Exercise aim: Look through the listing below for the line with "Task: Open the 8kun qresearch link 9303304" and the line with "You are a GUI". Copy both, along with every line between them, exactly and with no pictures.

Entries provided:
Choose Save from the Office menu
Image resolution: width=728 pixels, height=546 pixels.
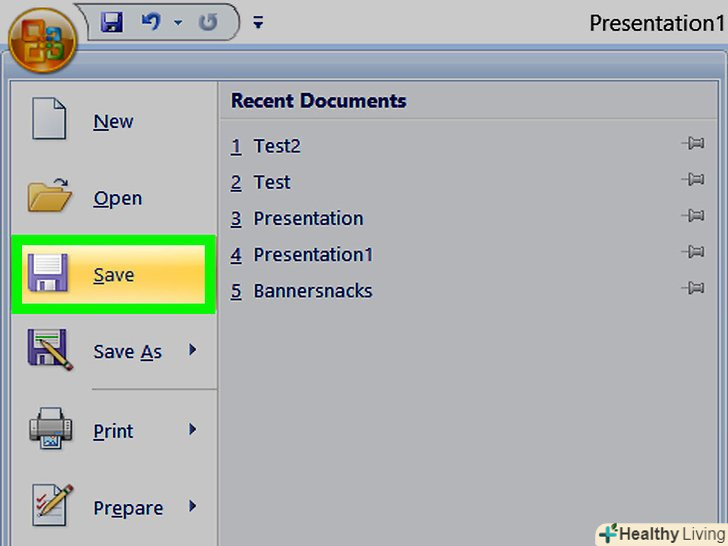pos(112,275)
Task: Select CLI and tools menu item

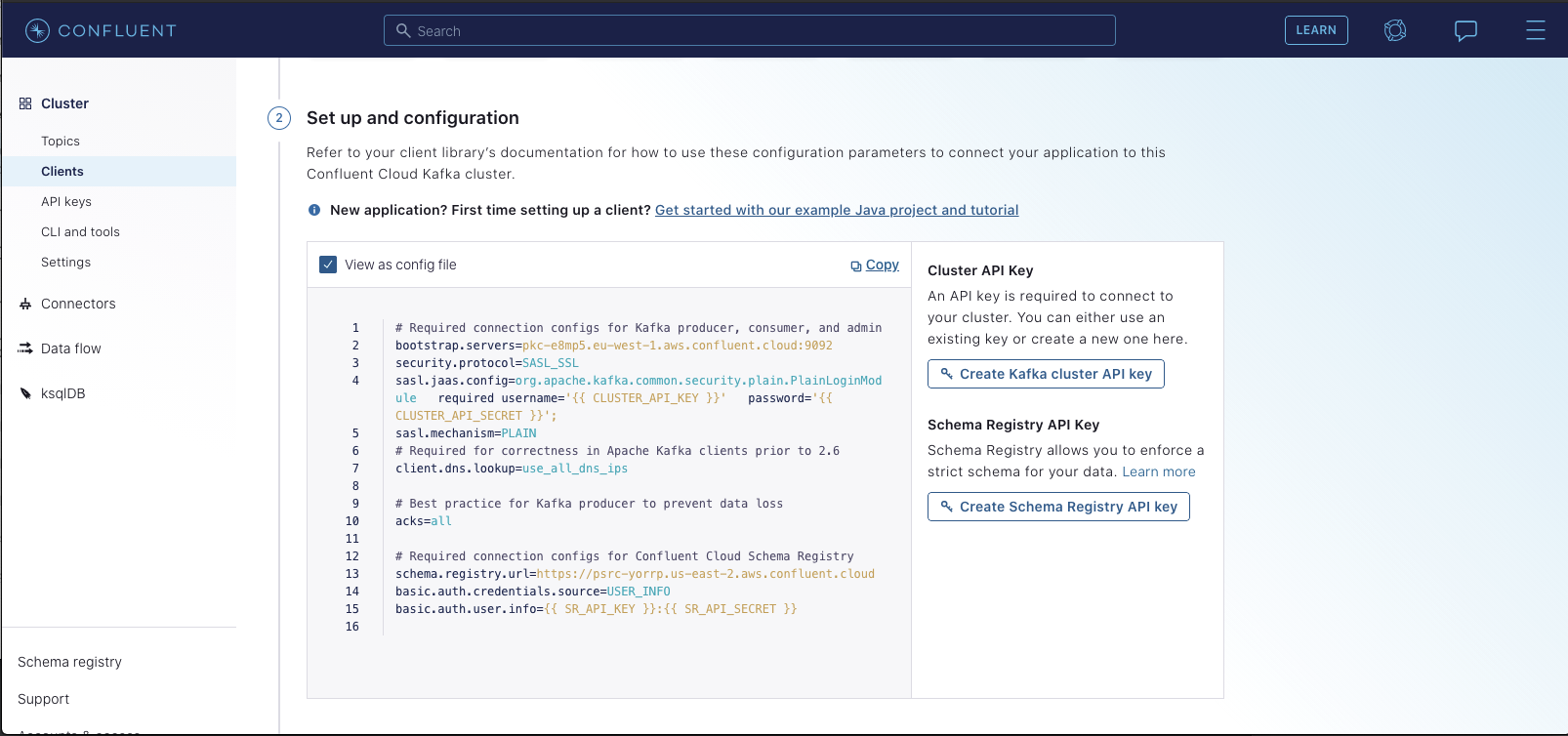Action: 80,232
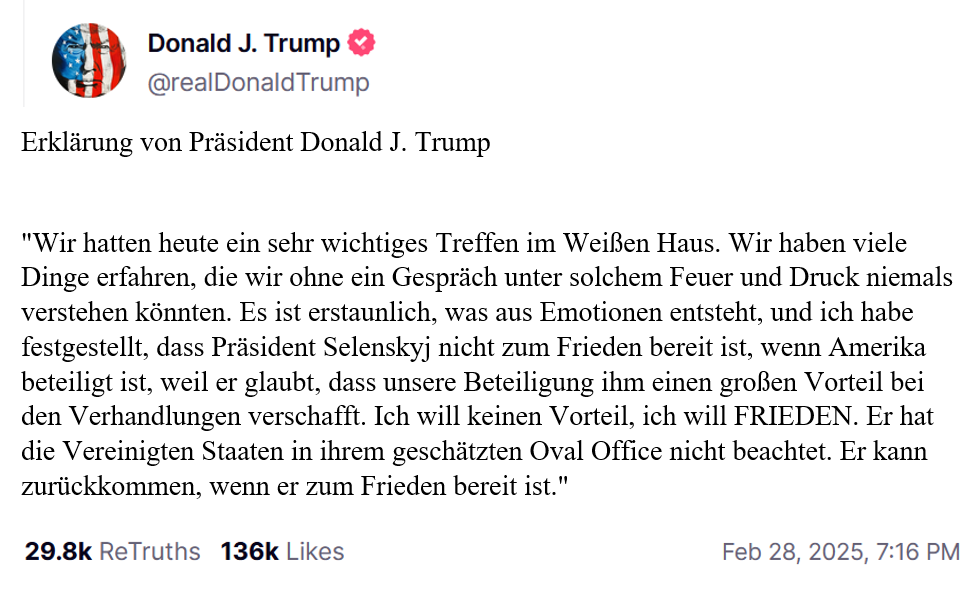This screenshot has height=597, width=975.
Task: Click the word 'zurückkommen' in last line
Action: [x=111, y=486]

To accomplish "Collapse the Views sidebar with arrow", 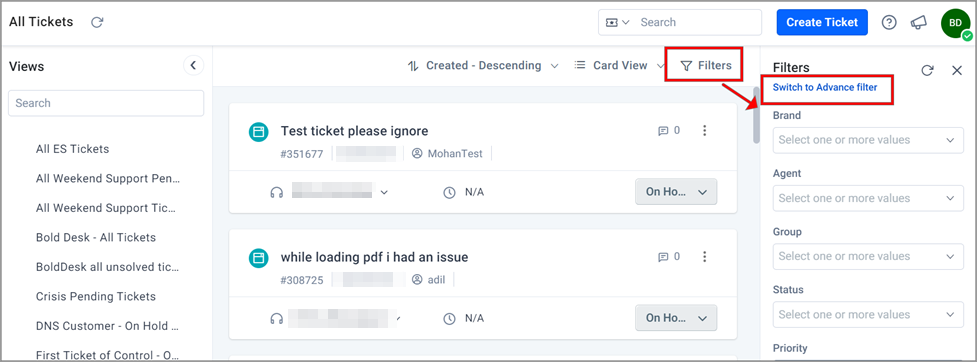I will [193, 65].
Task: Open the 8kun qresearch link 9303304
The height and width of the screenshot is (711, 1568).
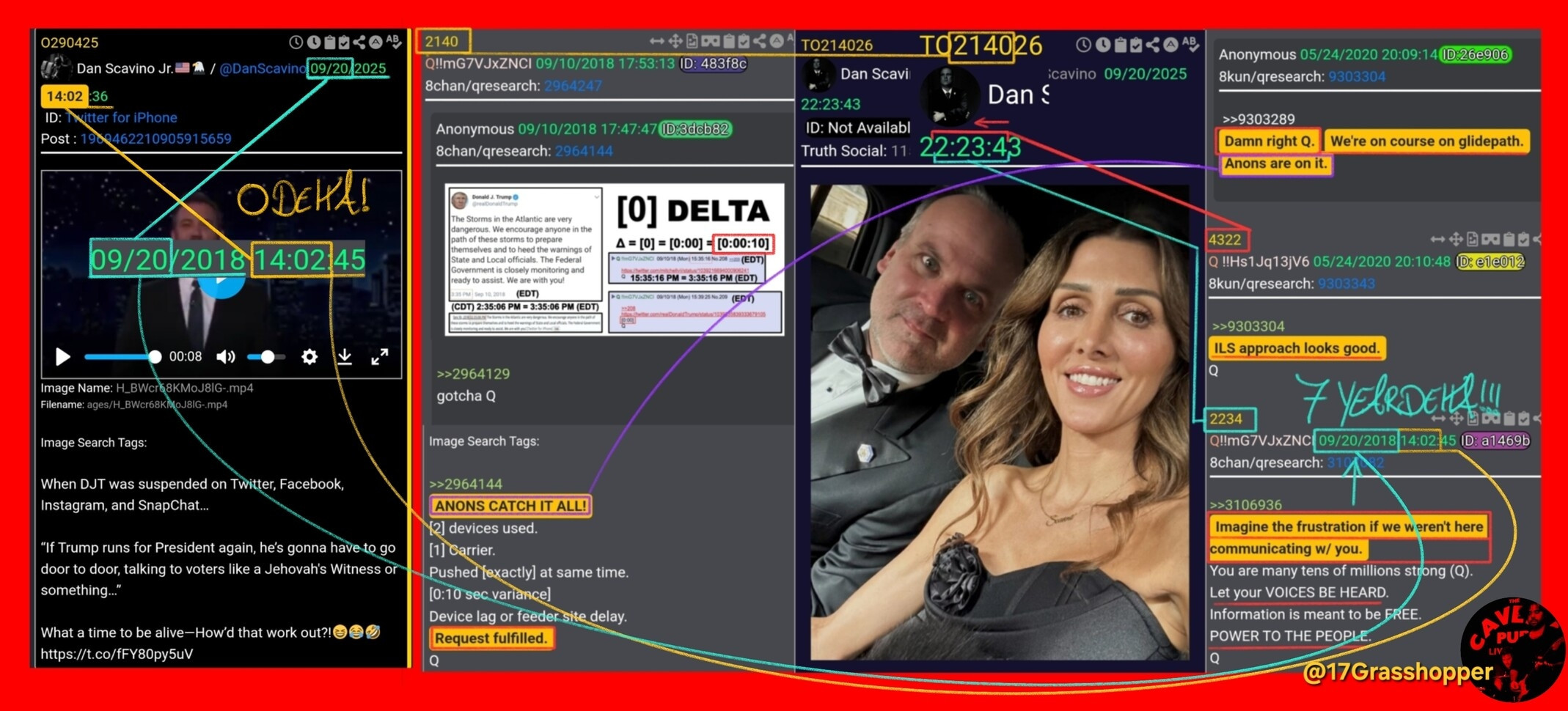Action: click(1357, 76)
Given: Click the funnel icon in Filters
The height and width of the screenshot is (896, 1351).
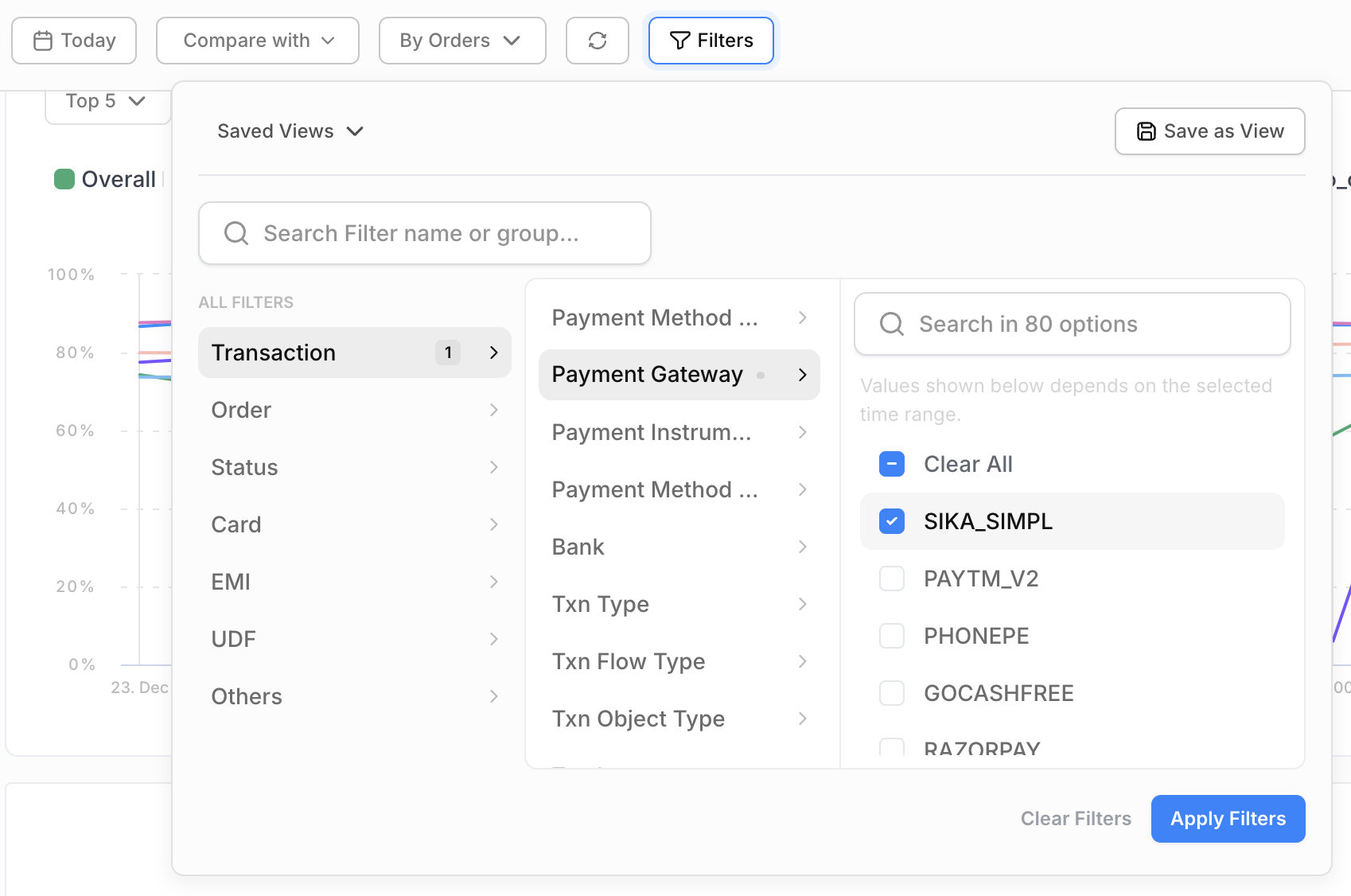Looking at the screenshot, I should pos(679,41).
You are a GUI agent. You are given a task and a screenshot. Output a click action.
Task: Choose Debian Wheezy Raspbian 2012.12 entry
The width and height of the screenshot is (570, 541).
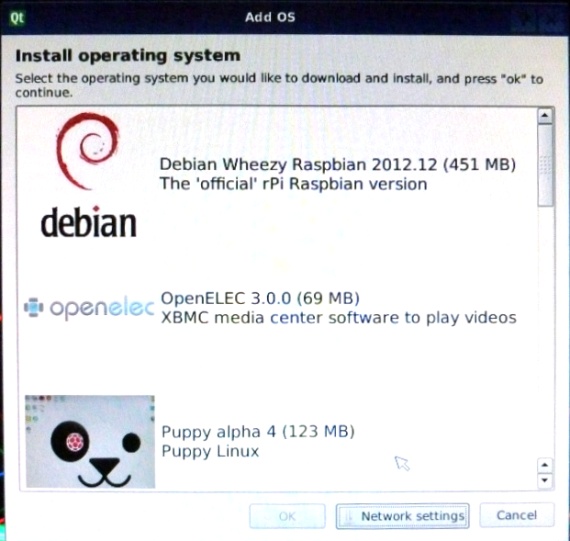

Written answer:
Task: Open the 8kun qresearch link 9303304
The height and width of the screenshot is (711, 1568).
Action: click(1357, 76)
Given: Click the funnel icon in Filters
The height and width of the screenshot is (896, 1351).
Looking at the screenshot, I should pos(679,41).
You are a GUI agent. You are given a task and a screenshot. Output a click action.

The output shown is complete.